The Jefferson County Medical Examiner sends out a morning email with deaths they are investigating, and all deaths at the William E. Donaldson Correctional Facility in Bessemer, near Birmingham, come to this office. This morning’s email confirmed one prison death from the weekend: 36-year old Kenneth James, found dead on the floor of cell. A staffer told me it happened in a segregation unit (solitary confinement) and James likely suffered a fatal overdose.
I don’t know anything about James, and unfortunately his photo was already removed from the ADOC database by the time I got his name. I save the photos of the dead, mostly mugshots unfortunately, but I think it’s important to have a record of their faces. I publish them on twitter when I have them, then file them away in folders on my desktop labeled “prison deaths” by year, beginning with 2018. I don’t always know why I am doing this, but it feels important. It is something I can do to amplify the appalling death march. I am doing what I know to do—listening to sources, investigating, asking questions, keeping track, and writing.
Some days it is overwhelming. Multiple channels are open for people to reach me—social media, email, text, calls, and I often can’t get to it all. For example, I have several unread messages in the cue from the prison’s recently implemented e-messaging program, facilitated through tablets distributed to incarcerated people by prison profiteer Securus. An e-message costs money to send, so I should prioritize reading them, but yesterday I simply ran out of time. (Below are Securus stamp prices.)
My phone also rings, sometimes all day long, with calls from the prisons and I feel guilty when I can’t pick up. Yesterday it rang from Donaldson around 4pm and I suspect it was an older man who calls me just to talk. He is in a wheelchair, suffering from Parkinson’s disease and desperately wants to go home to his girlfriend, a high-school sweetheart he reconnected with through the mail. She owns her own home and recently made it wheelchair accessible, but her boyfriend has a life without parole sentence and can’t be considered for medical furlough because of a bogus sex abuse conviction from 1974. These are the stories that keep me up at night, that make me question the entire rotten prison industrial complex.

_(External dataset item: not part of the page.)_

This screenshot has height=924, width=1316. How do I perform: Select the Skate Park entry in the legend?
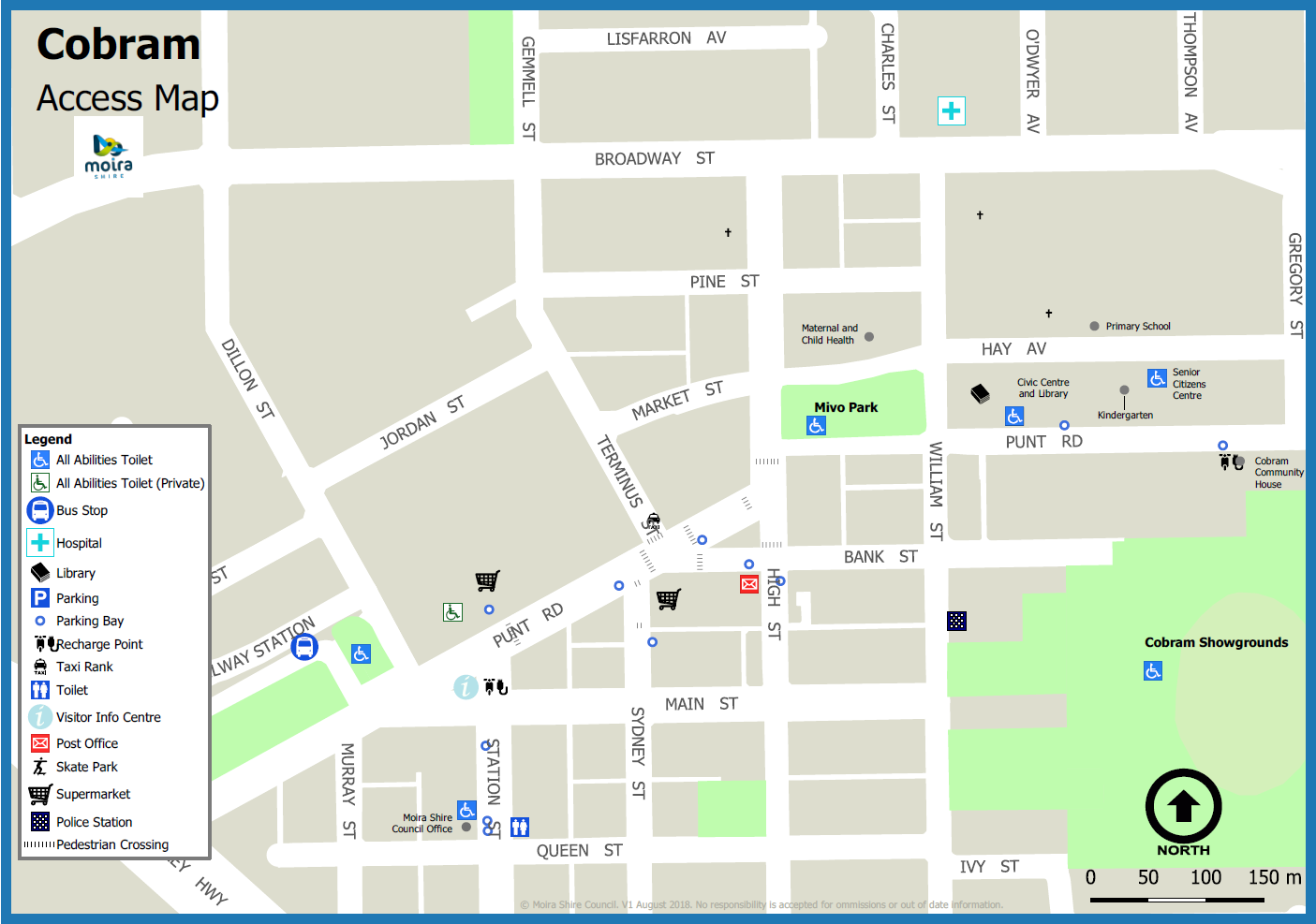coord(86,767)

So my own sense of futility is a job hazard and writing has always been my way to manage it. A writing teacher I’ve studied with, Natalie Goldberg, (author of the famous Writing down the Bones) has a command for her students: shut up and write. I recently finished her book “The True Secret of Writing,” and the part where she issues this command reached out and grabbed me by the shoulders and shook me awake. Nat writes:
I tell my students, Shut up and write. These four words are all you need, but to realize them is not so easy. The phrase has the terseness of Zen—pithy, cutting through, to the point. But we have to fall through the many layers of human life to directly meet its prescription. We have to know the dignity of language, the dimensions of war and aggression, then patience, the slow recording of detail, desire, anguish, hope, then letting go, silence and speech, imperturbability, resolve, then flummoxing, losing it all, thinking we can escape. We go through the whole gamut, the extremes, till we lower ourselves into the center—quiet, looking harmless, barely moving, but ferocious inside, determined, touching down on delight and candor, pouring it onto the page.

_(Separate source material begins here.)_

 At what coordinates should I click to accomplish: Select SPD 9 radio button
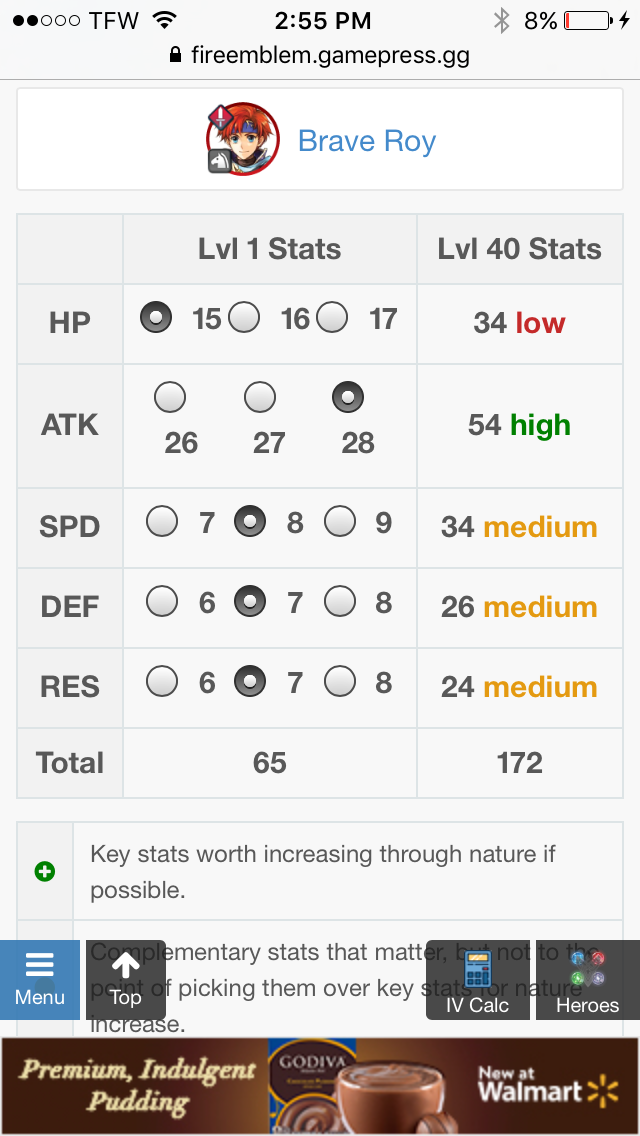pos(340,521)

So that beautifully rendered command, along with nudging from friends brought me to this page. These posts (newsletters? blogs? journals?) will likely not be my cleanest writing. My thoughts might meander between my work covering Alabama prisons, to my own writing, to baking, to musing about getting older. It’s a way to feel less futile in a world that currently feels crushing, cruel, in crisis. One thing I want to make sure you feel is my own gratitude for this opportunity, this brief moment of connection between us, your eyes on my words that somehow made their way to you. Thank you.
You save the pictures of the deceased because you are a humanist.